Se desesperaba como la madre de un drogadicto que está a punto de tirar la toalla, decepcionada, engañada y preguntándose dónde diablos cometió el error. ¿Fue en el momento en que no lo echó a la calle, el día mismo en que lo encontró en el cobertizo? ¿Fue después, cuando lo malcrió, fabricándole una vida despreocupada y regalándole todo a cambio de nada?
Pero encima, unido a este sentimiento de rabia, más abajo, más latente, existía también un dolor de entrañas, de raíces que arrancan de la tierra, un dolor de parto, por la ausencia del chico, lo más parecido a un hijo que había conocido.
En esta situación de ansiedad secreta —sus tres obsesiones eran además tres secretos inconfesables—, era cierto que para la atormentada Cecilia las ganas de sexo de Andrés Leal no eran más que un eco lejano, sordo, imperceptible y, sobre todo, inoportuno. Su cuerpo no respondía a los estímulos que él le enviaba. Estaba seco por dentro y por fuera, alerta, susceptible, irritable, lo más parecido a una sartén puesta al fuego a la que le salta una gota de agua del puchero de al lado.
Pero Andrés, en la inopia, lo achacaba todo al disgusto del robo y le parecía una reacción exagerada, como muchas de las que había observado en Cecilia desde que la conocía. Creía —pobre infeliz— que bastaría con traerle al culpable en bandeja de plata para derribar sus defensas. Así que una tarde se presentó en la pensión sin avisar y le juró a Cecilia que encontraría al ladrón, que recuperaría el alijo, que le devolvería la paz y las ganas de vivir.

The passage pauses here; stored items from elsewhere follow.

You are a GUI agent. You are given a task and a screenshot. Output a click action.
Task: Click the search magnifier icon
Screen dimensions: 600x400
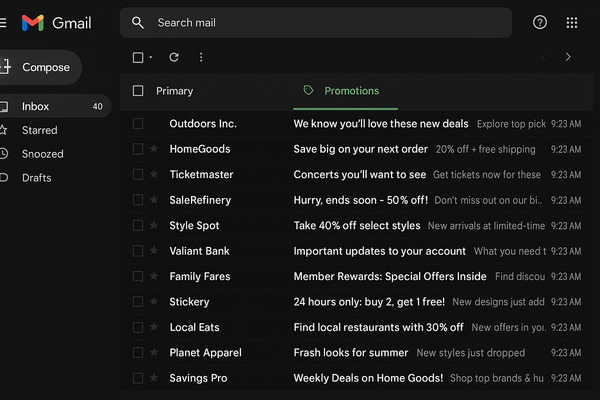pos(138,22)
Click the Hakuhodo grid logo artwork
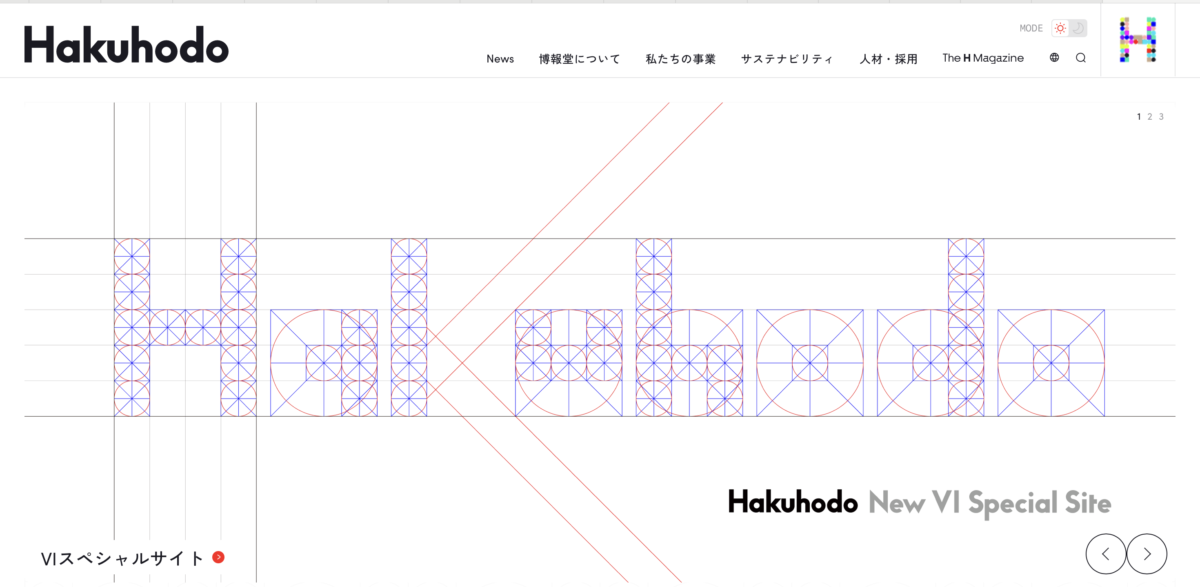 pyautogui.click(x=609, y=327)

—¿Y si resulta ser Justice? —se angustió ella.
—Si ha sido Justice, le obligaré a devolveros lo que os robó. A pediros perdón y, sobre todo, a explicaros por qué os traicionó de ese modo.
—¿Hablarás con la policía?
—Tengo contactos en los bajos fondos, no te preocupes. Creo que lograré dar con él sin necesidad de denunciarle oficialmente a la policía, si es lo que quieres.
Miró en derredor. Se encontró solo con Cecilia en aquel salón vacío.
—¿No hay nadie en casa?
—No. Azucena ya se ha marchado y las niñas están de exámenes.
Era el momento.
—Mira Cecilia, te voy a confesar una cosa —dijo—. El día que te empeñaste en pintar tu habitación de verde, ¿te acuerdas?, yo podía haber pasado olímpicamente de tu mal gusto. Al fin y al cabo, qué cojones me importaba a mí que tú quisieras dormir en un cuarto verde. Como si te daba por pintarlo de negro, ya ves tú. —Se sentó a su lado en el sofá—. Pero no pude evitar imaginarnos a los dos enrollándonos entre cuatro paredes verdes. A lo mejor le pintabas florecillas en el techo o alguna pijada de ésas, y yo me veía ridículo despertándome por la mañana en semejante escenario. Lo que quiero decirte —carraspeó— es que me muero por dormir contigo en tu cuarto blanco. Hace meses que te deseo. No pienso más que en ti. Por Dios, Cecilia, ¿qué tengo que hacer para llevarte a la cama?
—Encuentra a Justice, te lo pido por lo que más quieras —respondió Cecilia antes de abrazarlo y arrastrarlo con ella al fondo del abismo.
—Lo que más quiero ahora mismo eres tú —logró pronunciar él entre beso y beso.